Jan 12th

Le pacte social de l’entreprise

By Kévin

"Métro, boulot , dodo" slogan connu d'une répétition journalière à connotation négative. L'on peut désormais ajouter : "Fatigue, migraine, insomnie"... Comment  nos grands-parents abattaient ils des journées de 12 heures sans fléchir ??? Sommes-nous devenus de "petites natures" ?

Avant, le travail occupait une place équilibrée et distincte des autres dimensions qui permettaient à l'homme de se construire: la famille, la communauté, la religion. Il y avait donc un temps pour tout. Mais aujourd'hui c’est comme si le travail était au centre de la vie.Le travail étant même devenu la vie. Et l'on a tendance à gérer sa vie comme l'on gère son travail avec des objectifs de performance et le poids des obligations !

Pas étonnant donc que l'entreprise soit aujourd'hui considéré comme un pôle majeur d'intégration. Mais voilà, même le monde de l'entreprise est touché par la crise, financière et/ou humaine menant aujourd'hui au suicide… si cet acte dramatique appartient au domaine de la sphère privé, qu'il soit réalisé dans la sphère publique et dans sa forme la plus démocratisée - l'entreprise - n'est peut être pas anodin du malaise ambiant… Il faut tout de même noter que Renault, EDF, France Télécom sont d'anciennes administrations devenues brusquement des entreprises concurrentielles à marche forcée, (parfois pour survivre, comme Renault). Non seulement ces entreprises ont dû se réorganiser, supprimer des emplois et transformer des compétences. Mais elles ont surtout changé de logique.

A mon avis, nous sommes confrontés à un réel problème : la perte de sens… (dû à de multiples raisons que d'autres sauront beaucoup mieux exprimer que moi : la modernité, la montée de l'individualisme, l'éclatement des valeurs, et même la loi Le Chapelier !) nous cherchons donc - aujourd'hui - à donner ou redonner du sens : donner du sens à son existence, à son travail, à l'Amour, à notre avenir, à nos liens sociaux.
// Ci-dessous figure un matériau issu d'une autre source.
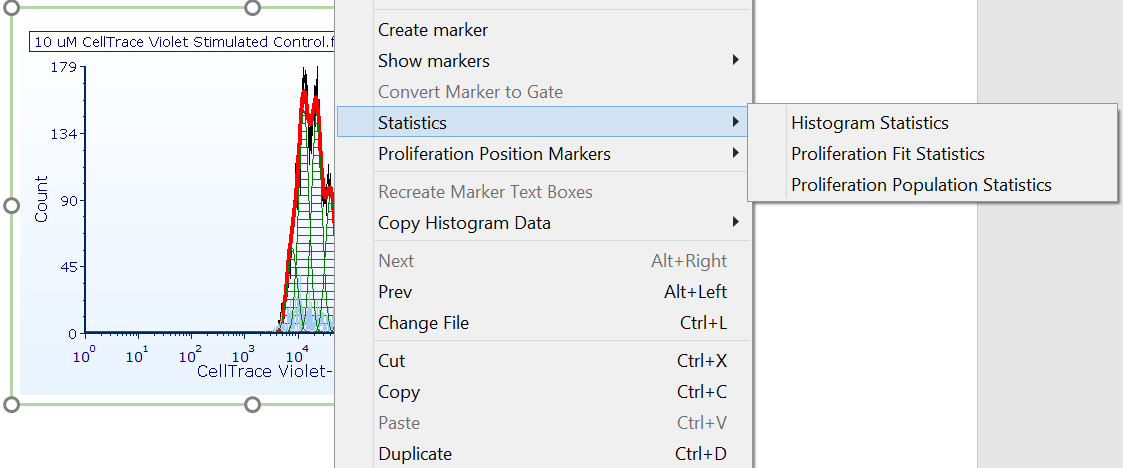The height and width of the screenshot is (468, 1123).
Task: Click the bottom-center resize handle of plot
Action: click(x=252, y=404)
Donner du sens à notre identité dans la sphère privé mais aussi dans la sphère publique.

Adapté au milieu de l'entreprise cela donne ceci : "On travaille pour une entreprise, pour un salaire, pour une promotion, pour payer l'hypothèque, pour faire vivre ses enfants, pour acheter le dernier écran plat, payer les dernières traites de la voiture", on travaille donc "pour" et non "parce que". On travaille pour une carotte polymorphe qui anesthésie notre existence… Produire plus pour produire encore plus sans donner de sens… Est-il si étonnant de voir des Hommes craquer devant un tel paradigme ?
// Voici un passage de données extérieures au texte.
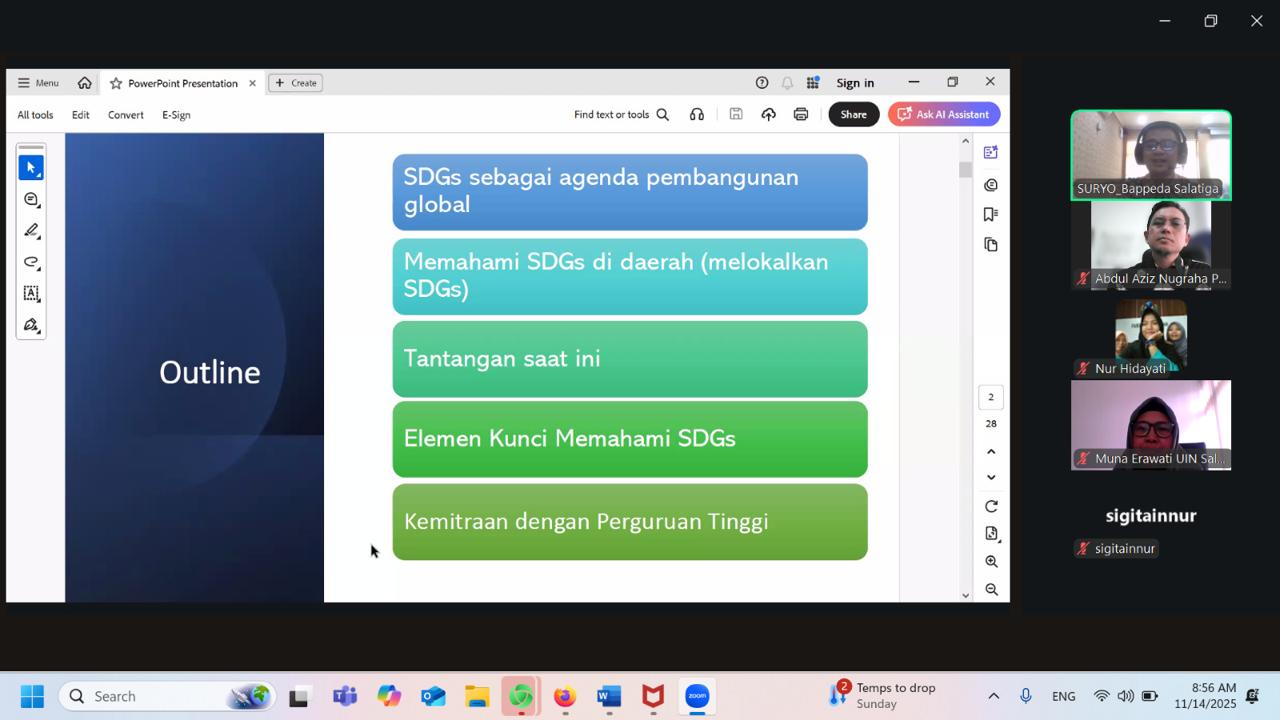The height and width of the screenshot is (720, 1280).
Task: Rotate the page using the rotate icon
Action: pos(991,507)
Or, le travail est intimement liés aux capacités et qualités de l'homme et de la femme et doit les mettre en valeur. Le travail n'est pas un pis aller, une nécessité mais véritablement une expression de notre humanité. Il est celui qui définit notre identité dans la sphère publique, notre utilité sociale. Ainsi, perdre le sens DE son travail et AU travail, c'est perdre un peu de tout cela, c'est perdre un peu de soi…

Comment redonner du sens au pacte social ?

Un début de réponse serait déjà de dire que les entreprises les plus intéressantes sont celles qui ont bien intégré la volonté des salariés de trouver un juste équilibre entre leur vie personnelle et professionnelle mais aussi de développer leurs compétences en contrepartie de leur implication. Ce fameux rapport donnant-donnant, quand il est respecté (ce qui est rare, qui plus est dans notre logique de course au résultat), me semble plutôt sain. Il implique par conséquent de ne pas faire de promesses qu'on ne peut tenir : l'entreprise ne doit pas se positionner comme un bâtisseur de cathédrale et devrait arrêter de communiquer si largement sur des valeurs sur lesquelles personne n'est dupe. Mais elle doit tenter de réhabiliter la notion de travail bien fait et valoriser la signification même du travail.

Une autre solution serait peut être de repenser le rôle des organismes intermédiaires et, en particulier, celui des syndicats en élargissant leurs domaines d'actions mais aussi leurs devoirs.